De um ponto de vista mais amplo, envolvendo as muitas profissões relacionadas com

a saúde, Para todos que estão a pensar o que fazer dentro da ciência da saúde, eu

diria que, não só existe uma necessidade enorme de profissionais nessa área mas que,

em segundo lugar, essas pessoas que estão a começar agora, irão não só encontrar

uma oferta de trabalho enorme, mas irão conseguir atingir um nível de satisfação

pessoal muito grande pelos efeitos positivos que levarão a uma população muito

necessitada.


Em relação a outras áreas da sociedade, obviamente, eu gostaria de fazer uma

chamada à ação para os governos. Nós temos de entender que a perturbação do

espetro do autismo é uma emergência de saúde pública a nível mundial. Estamos a

lidar com uma perturbação que afeta, pelo menos, mais de 1% da população, que

precisa ser visto e ser enfrentado nesse nível. Tanto do ponto de vista do

entendimento, da alocação de recursos para o seu estudo e para intervenções

terapêuticas, de criarmos ambientes que sejam propícios à integração desses

indivíduos, como do educacional e profissional.

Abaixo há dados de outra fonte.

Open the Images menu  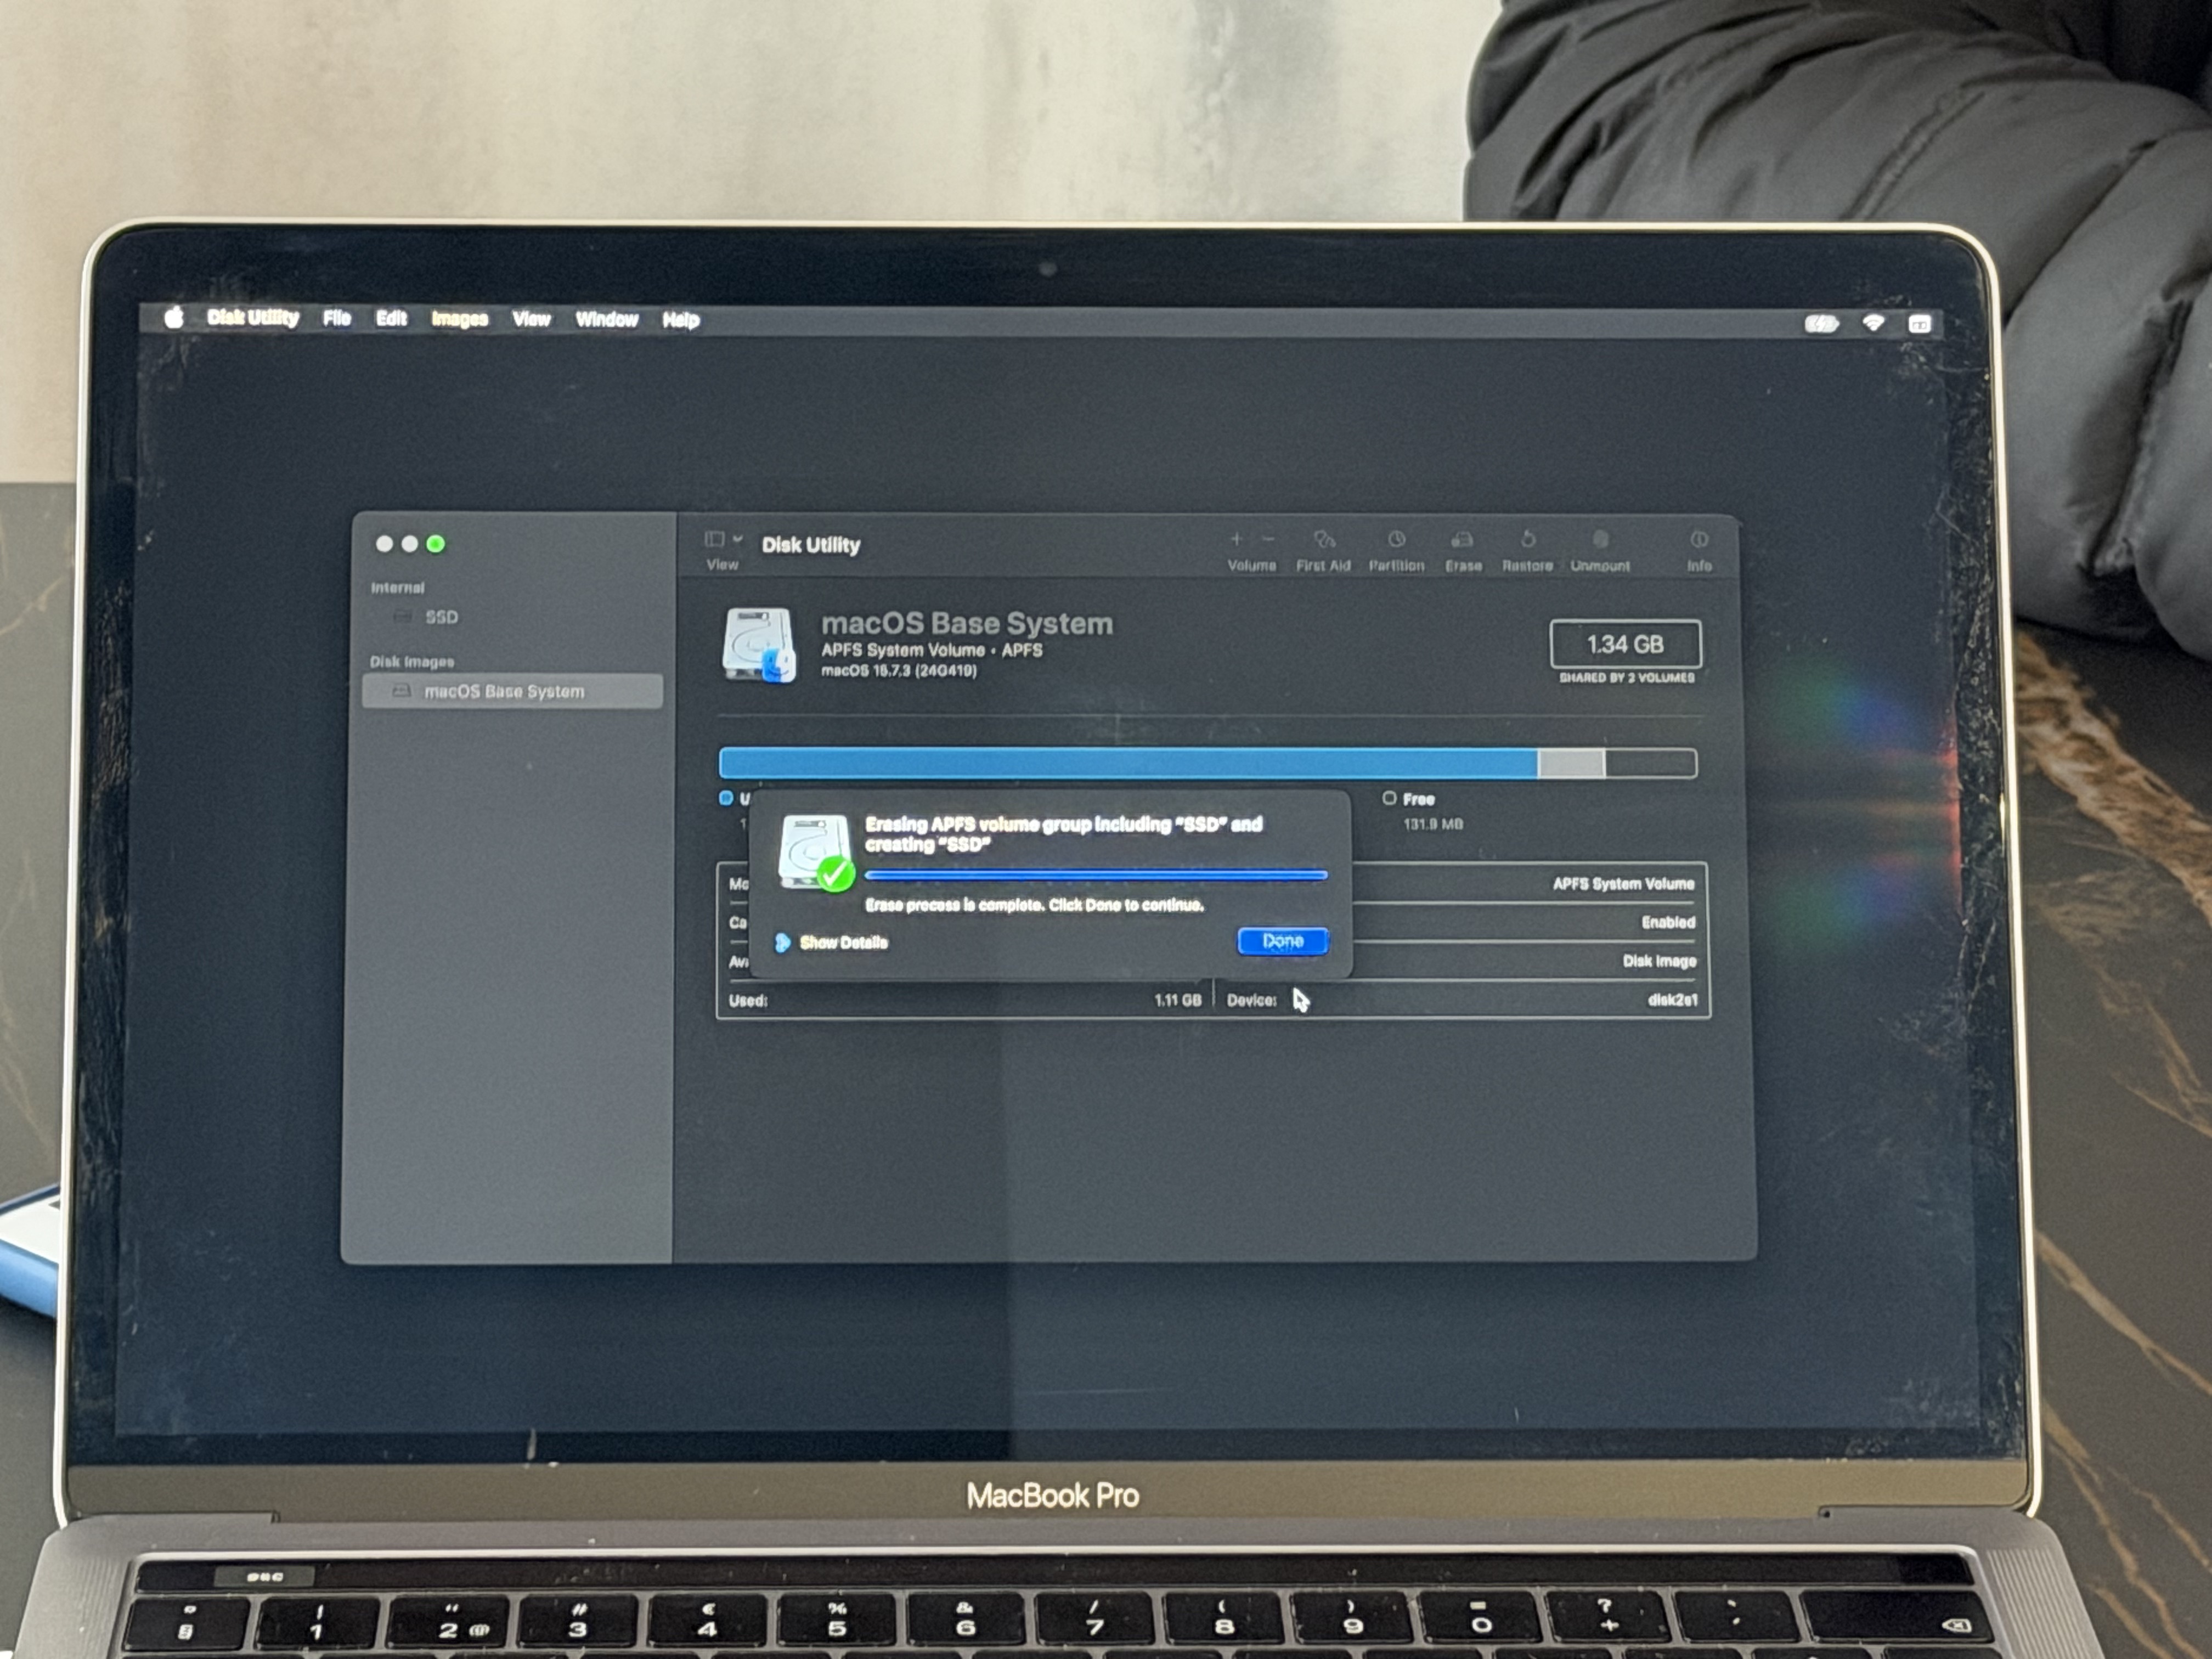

Por fim, não preciso fazer uma chamada à ação, mas somente chamar a atenção do

enorme papel que as organizações não-governamentais, principalmente de pais e

famílias de autistas, têm tido nesses últimos 30 anos. Sempre na linha de frente da luta

pelo entendimento, por mais estudo, por mais investigação científica, por mais

aplicação de recursos dos governos e pelos direitos desses indivíduos.

Biografia

Médico, Especialista em Autismo e Referência Internacional

Carlos Gadia, hoje uma referência internacional em autismo, iniciou a sua carreira na medicina com foco em neurologia pediátrica e epilepsia. Formado pela Universidade Federal do Rio Grande do Sul, foi para os Estados Unidos, onde se especializou em epilepsia infantil no Boston Children's Hospital.

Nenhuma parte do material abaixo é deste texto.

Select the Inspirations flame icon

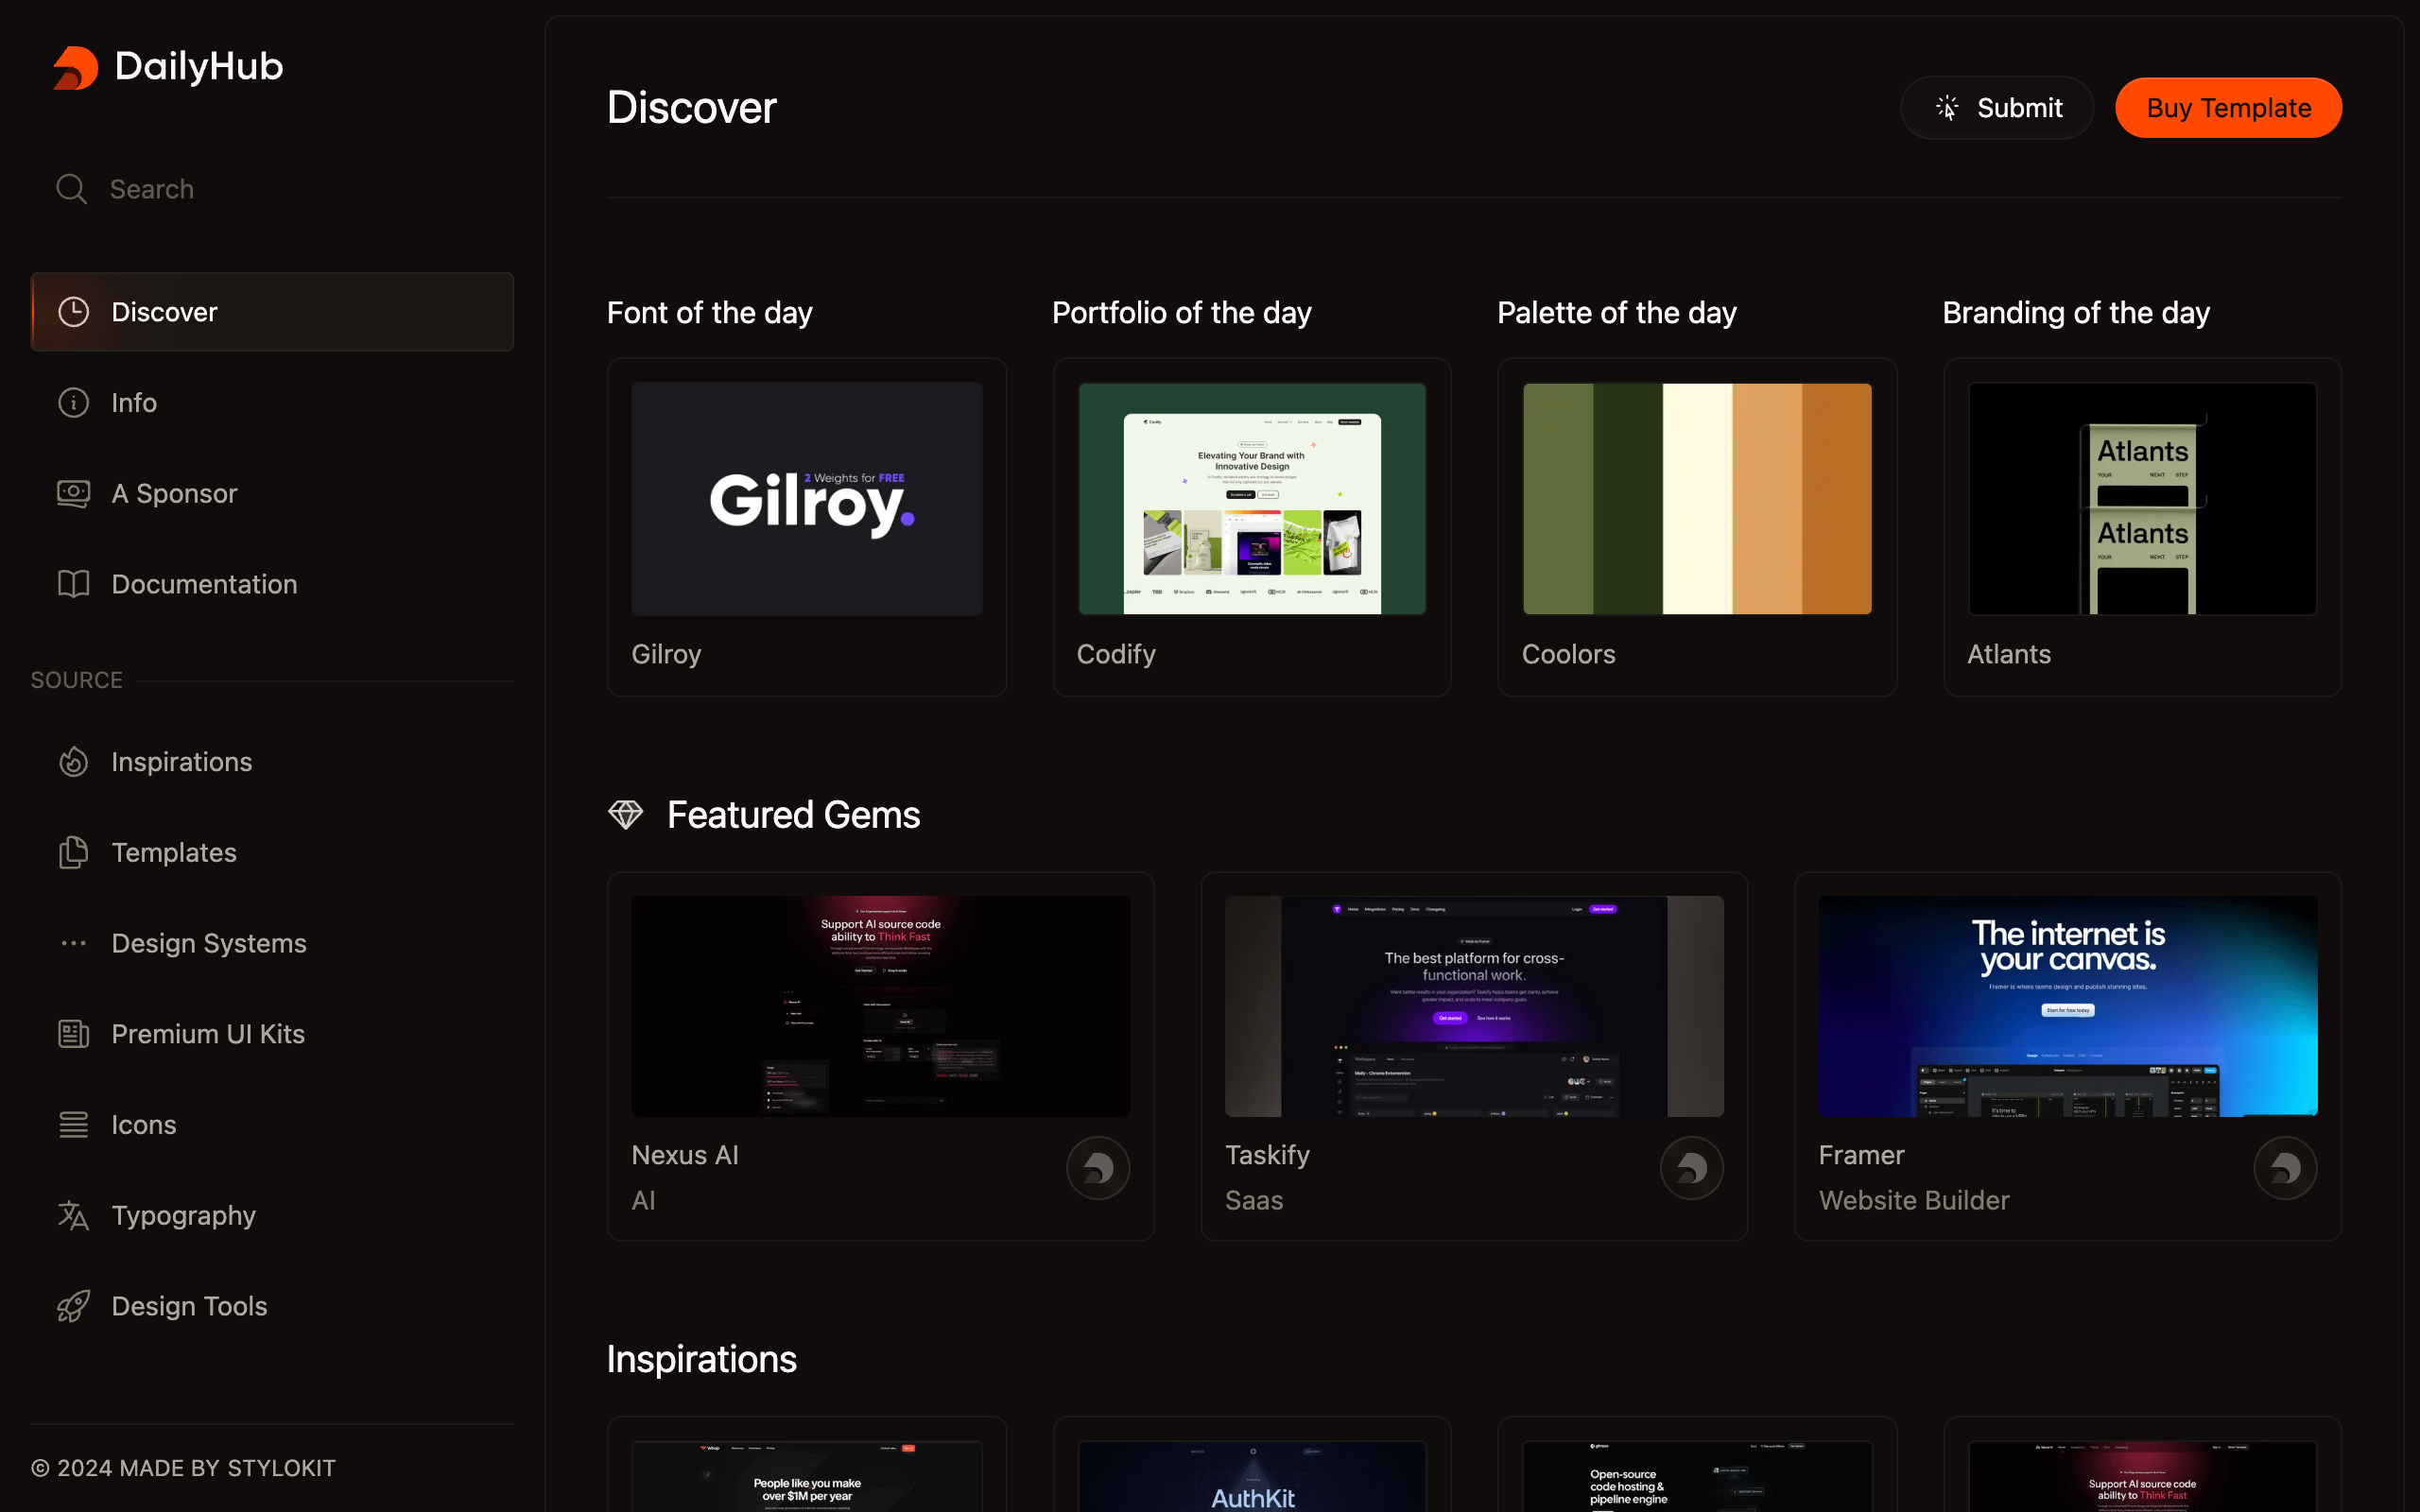pos(73,761)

Nos anos 2000, o seu interesse pelo autismo despertou ao trabalhar com o pediatra Roberto Tuchman, um dos principais investigadores na área. No Centro Dan Marino, um centro de referência em autismo, Gadia encontrou inspiração ao ver famílias trocando experiências e formando uma comunidade de apoio.

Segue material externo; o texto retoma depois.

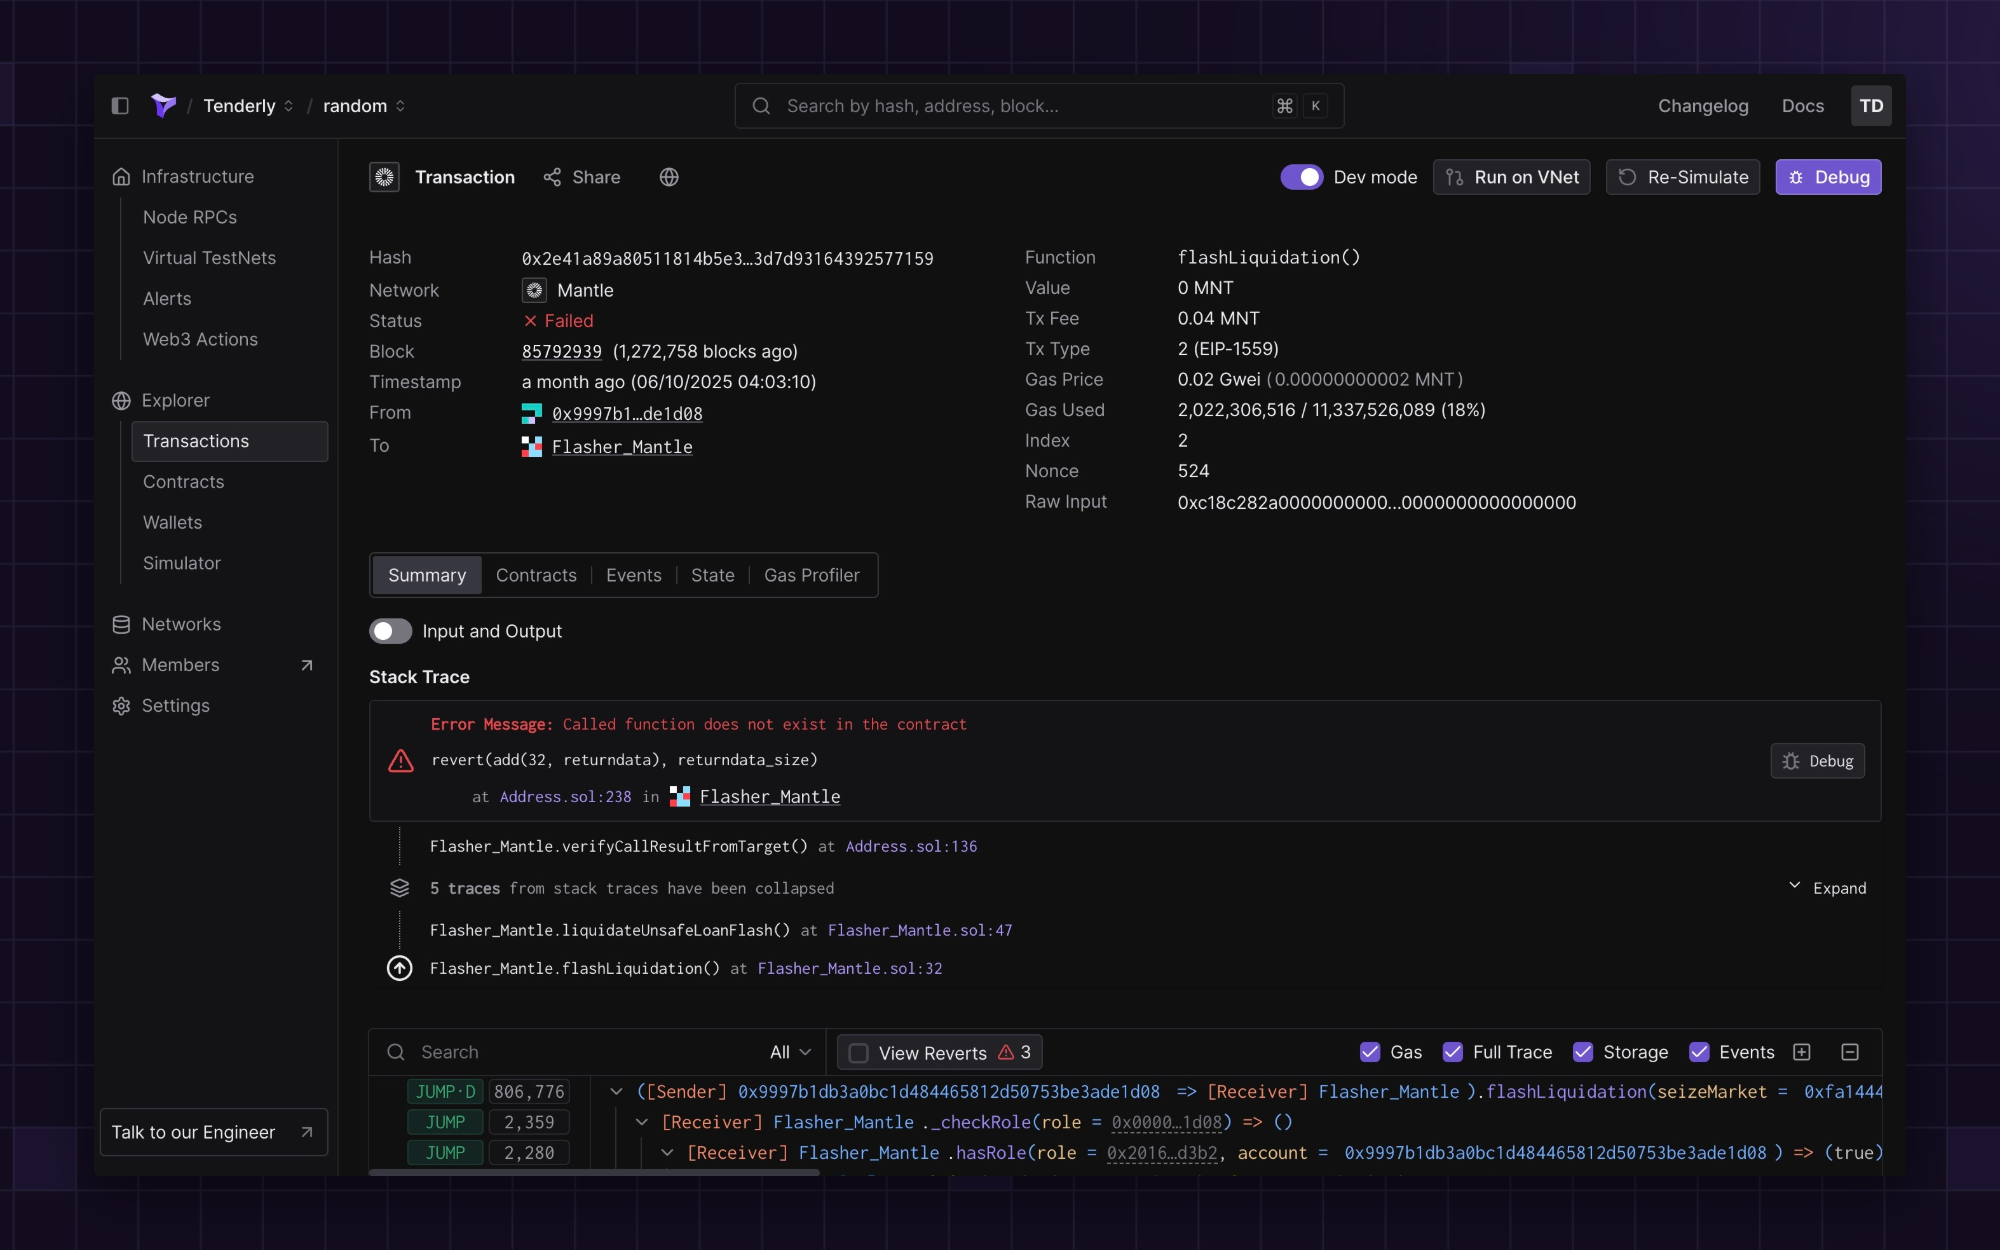Uncheck the Full Trace checkbox
This screenshot has width=2000, height=1250.
[x=1453, y=1052]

Em 2010, Gadia ajudou a fundar o Autismo e Realidade, uma ONG voltada para a

consciencialização e inclusão de pessoas com autismo no Brasil. Posteriormente, em 2016, lançou a Tismoo, uma startup pioneira em medicina personalizada para autismo e doenças neurogenéticas, dedicada ao mapeamento genético e à tradução de estudos científicos para médicos e famílias. Além das suas atividades como ativista, é ainda professor em universidades na Flórida, EUA, e continua a atender crianças com autismo, tendo

já tratado mais de 9,1 mil crianças.